The US Food and Drug Administration has granted Becton, Dickinson, and Company (BD) pre-market approval for the BD Onclarity HPV assay.
“The test detects 14 types of high-risk human papillomavirus (HPV) from specimens collected for cervical cancer screening (“Pap test”) in the BD SurePath liquid-based cytology vial,” according to a press release. In addition, the test can also identify HPV genotypes 16, 18, and 45—genotypes that have been associated with the majority of cervical cancers on a global scale.
In fact, according to the World Health Organization (WHO), HPV genotypes 16 and 18 are responsible for a staggering 70% of cervical cancers and precancerous cervical lesions. HPV genotypes 16, 18, and 45 are “disproportionately responsible” for up to 94% of glandular cervical cancer cases, according to the press release.
The company submitted the pre-market approval application to the FDA in September 2016 for the HPV assay, which is performed on the BD Viper LT system, a molecular platform which “automates sample processing.” The platform has received previous clearance from the FDA for testing other sexually transmitted diseases, such as chlamydia and/or gonorrhea.
“The approval of the BD Onclarity HPV assay provides clinicians and laboratories an FDA-approved option for HPV primary screening with the BD SurePath liquid-based cytology vial,” Dr. Thomas C. Wright, Jr., professor emeritus of pathology and cell biology at Columbia University commented in the release. “The BD Onclarity HPV assay also aligns with clinical screening guidelines from the American Cancer Society, the American Society for Colposcopy and Cervical Pathology and the American Society for Clinical Pathology.”

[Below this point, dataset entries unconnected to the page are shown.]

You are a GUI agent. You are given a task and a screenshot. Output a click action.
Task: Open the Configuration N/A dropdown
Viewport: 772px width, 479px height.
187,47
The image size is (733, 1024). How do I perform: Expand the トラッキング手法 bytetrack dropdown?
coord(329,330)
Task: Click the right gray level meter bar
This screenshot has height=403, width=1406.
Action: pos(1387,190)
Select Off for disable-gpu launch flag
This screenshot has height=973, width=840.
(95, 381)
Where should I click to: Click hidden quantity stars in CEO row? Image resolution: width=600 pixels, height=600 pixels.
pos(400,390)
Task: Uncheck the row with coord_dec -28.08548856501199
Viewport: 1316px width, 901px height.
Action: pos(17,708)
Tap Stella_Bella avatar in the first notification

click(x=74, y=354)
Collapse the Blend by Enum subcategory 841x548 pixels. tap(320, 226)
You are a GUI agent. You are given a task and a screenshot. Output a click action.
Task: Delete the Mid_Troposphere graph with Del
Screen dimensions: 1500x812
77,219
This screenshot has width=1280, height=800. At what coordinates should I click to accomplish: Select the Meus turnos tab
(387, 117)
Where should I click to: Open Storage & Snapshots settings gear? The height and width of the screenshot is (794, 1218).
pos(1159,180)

The new HPV assay should be used in accordance with clinical guidelines for the screening and management of cervical cancer to detect and identify high-risk HPV genotypes. The test has been clinically validated to be used as a primary screening test “for triaging patients” whose Pap test results come back as abnormal; it can also be used in combination with a Pap test. The information, combined with a physician’s assessment can inform clinical decision-making.
The FDA based their decision on data that was collected during a prospective, multicenter clinical trial that had been carried out in the United States for the duration of several years; the trial included over 33,500 vaccinated and non-vaccinated women.